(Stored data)

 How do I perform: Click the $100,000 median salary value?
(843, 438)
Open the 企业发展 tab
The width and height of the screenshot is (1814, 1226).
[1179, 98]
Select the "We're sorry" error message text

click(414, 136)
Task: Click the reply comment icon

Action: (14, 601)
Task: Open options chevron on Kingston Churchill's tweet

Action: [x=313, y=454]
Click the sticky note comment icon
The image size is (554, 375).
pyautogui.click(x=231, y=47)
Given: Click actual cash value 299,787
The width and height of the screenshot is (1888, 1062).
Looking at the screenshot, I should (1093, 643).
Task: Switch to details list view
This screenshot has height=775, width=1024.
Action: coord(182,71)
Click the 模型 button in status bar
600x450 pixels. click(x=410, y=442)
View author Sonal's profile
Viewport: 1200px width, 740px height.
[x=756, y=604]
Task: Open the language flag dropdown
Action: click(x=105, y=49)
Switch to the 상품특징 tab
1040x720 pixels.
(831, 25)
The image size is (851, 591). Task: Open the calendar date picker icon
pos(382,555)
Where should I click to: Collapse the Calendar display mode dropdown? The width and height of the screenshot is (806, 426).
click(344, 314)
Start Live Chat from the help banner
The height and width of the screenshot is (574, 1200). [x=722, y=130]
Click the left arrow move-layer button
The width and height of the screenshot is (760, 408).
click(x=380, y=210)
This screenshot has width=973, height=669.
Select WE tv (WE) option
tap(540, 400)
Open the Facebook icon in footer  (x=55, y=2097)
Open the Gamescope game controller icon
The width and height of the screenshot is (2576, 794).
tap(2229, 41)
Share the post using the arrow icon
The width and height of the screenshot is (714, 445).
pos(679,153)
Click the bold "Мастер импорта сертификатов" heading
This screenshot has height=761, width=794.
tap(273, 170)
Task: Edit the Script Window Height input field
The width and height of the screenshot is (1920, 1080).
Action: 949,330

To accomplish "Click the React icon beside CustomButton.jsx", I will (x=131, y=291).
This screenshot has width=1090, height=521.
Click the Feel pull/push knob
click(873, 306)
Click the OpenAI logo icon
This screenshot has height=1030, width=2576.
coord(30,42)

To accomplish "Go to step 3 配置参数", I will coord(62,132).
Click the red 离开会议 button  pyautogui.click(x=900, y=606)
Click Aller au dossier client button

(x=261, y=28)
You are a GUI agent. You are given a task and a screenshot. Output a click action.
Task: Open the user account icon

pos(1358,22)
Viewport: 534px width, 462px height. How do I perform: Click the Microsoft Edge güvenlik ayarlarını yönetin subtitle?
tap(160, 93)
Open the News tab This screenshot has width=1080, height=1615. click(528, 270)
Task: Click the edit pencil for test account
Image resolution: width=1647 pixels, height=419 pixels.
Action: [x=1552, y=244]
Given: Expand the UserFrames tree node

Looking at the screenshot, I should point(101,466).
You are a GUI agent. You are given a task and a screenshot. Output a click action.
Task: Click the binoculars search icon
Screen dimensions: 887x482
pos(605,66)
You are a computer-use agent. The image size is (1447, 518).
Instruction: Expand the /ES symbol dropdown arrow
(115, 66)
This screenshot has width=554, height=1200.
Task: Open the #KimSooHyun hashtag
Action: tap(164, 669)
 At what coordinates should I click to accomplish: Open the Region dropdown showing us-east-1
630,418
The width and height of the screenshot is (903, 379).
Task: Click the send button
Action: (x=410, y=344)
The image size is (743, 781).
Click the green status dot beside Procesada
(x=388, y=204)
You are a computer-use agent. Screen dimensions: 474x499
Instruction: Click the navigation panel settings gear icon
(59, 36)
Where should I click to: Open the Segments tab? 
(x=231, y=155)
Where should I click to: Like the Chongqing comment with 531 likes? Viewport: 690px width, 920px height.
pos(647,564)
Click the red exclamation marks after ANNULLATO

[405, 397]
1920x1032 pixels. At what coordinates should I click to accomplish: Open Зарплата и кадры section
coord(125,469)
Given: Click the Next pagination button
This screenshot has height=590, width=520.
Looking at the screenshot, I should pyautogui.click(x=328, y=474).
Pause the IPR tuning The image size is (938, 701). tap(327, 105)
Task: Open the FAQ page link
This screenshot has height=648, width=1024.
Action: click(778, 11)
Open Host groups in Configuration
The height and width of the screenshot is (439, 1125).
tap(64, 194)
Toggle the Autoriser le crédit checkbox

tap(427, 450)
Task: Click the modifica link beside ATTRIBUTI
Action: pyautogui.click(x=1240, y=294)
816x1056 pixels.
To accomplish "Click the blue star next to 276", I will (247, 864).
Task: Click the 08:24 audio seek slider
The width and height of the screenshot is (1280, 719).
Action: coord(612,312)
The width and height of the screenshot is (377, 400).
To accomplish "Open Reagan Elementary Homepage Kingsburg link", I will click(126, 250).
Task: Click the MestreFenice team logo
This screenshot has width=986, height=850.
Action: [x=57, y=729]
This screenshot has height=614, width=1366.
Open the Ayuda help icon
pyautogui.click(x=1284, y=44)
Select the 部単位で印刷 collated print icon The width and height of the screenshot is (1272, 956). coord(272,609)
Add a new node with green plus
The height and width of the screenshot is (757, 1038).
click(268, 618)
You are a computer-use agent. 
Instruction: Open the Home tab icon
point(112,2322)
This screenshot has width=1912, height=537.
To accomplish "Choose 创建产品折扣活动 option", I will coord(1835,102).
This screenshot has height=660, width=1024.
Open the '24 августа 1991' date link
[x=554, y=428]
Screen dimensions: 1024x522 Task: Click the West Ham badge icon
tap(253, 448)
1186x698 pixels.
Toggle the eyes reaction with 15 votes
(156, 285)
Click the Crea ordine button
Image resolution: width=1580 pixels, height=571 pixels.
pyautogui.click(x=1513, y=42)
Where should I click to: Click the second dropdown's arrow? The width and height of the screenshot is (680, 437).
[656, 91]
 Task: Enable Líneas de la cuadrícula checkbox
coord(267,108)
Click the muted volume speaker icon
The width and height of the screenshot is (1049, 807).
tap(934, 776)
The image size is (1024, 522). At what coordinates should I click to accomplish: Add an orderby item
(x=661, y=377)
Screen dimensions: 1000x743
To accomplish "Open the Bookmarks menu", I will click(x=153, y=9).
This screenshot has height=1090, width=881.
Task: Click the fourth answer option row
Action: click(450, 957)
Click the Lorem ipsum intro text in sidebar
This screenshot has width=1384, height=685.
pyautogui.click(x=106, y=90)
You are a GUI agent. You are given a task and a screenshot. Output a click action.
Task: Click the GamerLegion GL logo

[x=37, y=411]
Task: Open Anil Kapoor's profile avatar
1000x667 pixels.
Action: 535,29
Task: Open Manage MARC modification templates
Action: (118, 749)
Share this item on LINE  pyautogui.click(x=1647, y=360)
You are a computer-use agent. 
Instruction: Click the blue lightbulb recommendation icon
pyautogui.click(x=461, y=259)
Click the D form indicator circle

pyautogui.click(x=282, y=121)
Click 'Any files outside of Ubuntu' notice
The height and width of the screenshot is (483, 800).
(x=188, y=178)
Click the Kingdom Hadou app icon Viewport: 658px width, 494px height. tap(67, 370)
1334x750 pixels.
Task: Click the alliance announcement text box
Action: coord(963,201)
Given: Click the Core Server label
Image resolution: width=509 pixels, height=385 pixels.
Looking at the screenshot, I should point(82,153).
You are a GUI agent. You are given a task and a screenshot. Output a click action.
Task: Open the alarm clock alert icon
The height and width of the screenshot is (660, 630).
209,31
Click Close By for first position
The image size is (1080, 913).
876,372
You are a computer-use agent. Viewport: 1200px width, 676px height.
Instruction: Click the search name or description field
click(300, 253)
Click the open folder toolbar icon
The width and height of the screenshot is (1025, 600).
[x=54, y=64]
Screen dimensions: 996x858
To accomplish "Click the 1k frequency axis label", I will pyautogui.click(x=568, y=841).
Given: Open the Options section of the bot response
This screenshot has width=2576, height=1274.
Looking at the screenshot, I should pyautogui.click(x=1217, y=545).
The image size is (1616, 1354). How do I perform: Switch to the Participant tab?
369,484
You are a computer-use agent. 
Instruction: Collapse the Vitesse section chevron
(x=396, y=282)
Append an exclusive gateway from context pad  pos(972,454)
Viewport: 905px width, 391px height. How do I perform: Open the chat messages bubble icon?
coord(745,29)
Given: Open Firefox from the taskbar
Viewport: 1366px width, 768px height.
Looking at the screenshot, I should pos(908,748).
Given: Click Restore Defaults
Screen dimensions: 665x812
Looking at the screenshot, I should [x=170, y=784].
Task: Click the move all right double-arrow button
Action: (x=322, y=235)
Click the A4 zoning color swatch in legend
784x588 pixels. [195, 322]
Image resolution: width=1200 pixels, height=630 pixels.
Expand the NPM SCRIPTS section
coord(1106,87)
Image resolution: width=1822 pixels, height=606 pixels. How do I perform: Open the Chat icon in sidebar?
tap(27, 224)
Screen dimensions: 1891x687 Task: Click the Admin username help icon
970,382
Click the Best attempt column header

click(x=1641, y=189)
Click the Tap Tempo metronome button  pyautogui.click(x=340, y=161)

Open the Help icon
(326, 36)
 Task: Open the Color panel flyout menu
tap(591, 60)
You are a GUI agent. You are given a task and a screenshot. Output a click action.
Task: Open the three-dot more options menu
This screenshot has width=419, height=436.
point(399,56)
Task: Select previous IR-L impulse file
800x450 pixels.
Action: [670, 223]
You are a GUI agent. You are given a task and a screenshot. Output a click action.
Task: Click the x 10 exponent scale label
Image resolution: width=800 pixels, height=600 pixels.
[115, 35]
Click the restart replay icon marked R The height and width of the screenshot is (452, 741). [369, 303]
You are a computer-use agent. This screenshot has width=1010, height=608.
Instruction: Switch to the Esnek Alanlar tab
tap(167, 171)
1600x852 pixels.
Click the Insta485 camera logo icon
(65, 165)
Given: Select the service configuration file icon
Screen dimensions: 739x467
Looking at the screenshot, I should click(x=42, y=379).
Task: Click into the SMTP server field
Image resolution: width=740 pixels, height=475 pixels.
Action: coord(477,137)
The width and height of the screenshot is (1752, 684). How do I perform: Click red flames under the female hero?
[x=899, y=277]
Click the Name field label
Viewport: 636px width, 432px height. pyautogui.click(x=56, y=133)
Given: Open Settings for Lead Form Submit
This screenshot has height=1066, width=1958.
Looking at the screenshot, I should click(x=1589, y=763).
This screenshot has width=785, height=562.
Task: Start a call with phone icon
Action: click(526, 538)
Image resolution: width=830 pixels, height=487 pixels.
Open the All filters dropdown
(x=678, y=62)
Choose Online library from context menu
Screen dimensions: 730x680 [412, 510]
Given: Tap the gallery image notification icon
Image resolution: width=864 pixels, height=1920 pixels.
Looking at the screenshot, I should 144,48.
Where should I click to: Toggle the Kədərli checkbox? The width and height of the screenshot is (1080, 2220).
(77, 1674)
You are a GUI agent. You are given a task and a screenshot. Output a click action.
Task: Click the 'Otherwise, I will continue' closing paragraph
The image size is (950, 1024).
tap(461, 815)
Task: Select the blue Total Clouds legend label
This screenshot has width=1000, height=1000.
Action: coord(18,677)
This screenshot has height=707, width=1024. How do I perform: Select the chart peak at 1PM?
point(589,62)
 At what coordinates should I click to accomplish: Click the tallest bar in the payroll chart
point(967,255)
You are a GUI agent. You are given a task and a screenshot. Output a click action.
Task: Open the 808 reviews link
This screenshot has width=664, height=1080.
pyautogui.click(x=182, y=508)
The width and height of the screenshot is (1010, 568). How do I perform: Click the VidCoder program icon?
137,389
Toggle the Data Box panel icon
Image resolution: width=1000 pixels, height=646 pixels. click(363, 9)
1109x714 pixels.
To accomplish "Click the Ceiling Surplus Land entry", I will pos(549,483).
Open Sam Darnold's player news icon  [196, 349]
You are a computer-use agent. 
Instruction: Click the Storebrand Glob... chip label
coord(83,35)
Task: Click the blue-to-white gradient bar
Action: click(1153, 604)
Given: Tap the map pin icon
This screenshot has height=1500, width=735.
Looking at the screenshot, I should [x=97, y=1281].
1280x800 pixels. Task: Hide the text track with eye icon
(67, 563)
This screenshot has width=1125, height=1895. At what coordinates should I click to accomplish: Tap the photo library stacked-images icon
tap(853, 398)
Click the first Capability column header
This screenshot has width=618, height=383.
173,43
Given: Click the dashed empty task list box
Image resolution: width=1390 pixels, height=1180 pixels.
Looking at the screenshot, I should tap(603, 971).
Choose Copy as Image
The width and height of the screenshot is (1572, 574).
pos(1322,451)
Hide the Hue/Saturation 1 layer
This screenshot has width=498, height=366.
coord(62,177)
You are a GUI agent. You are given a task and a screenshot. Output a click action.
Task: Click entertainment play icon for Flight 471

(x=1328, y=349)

= What you need to do =
Here the output must be the lines above from the line with "This screenshot has width=973, height=669." to the line with "Share the post using the arrow icon", both included, duplicated word for word and nothing else.

= Exercise output =
This screenshot has width=973, height=669.
Select WE tv (WE) option
tap(540, 400)
Open the Facebook icon in footer  (x=55, y=2097)
Open the Gamescope game controller icon
The width and height of the screenshot is (2576, 794).
tap(2229, 41)
Share the post using the arrow icon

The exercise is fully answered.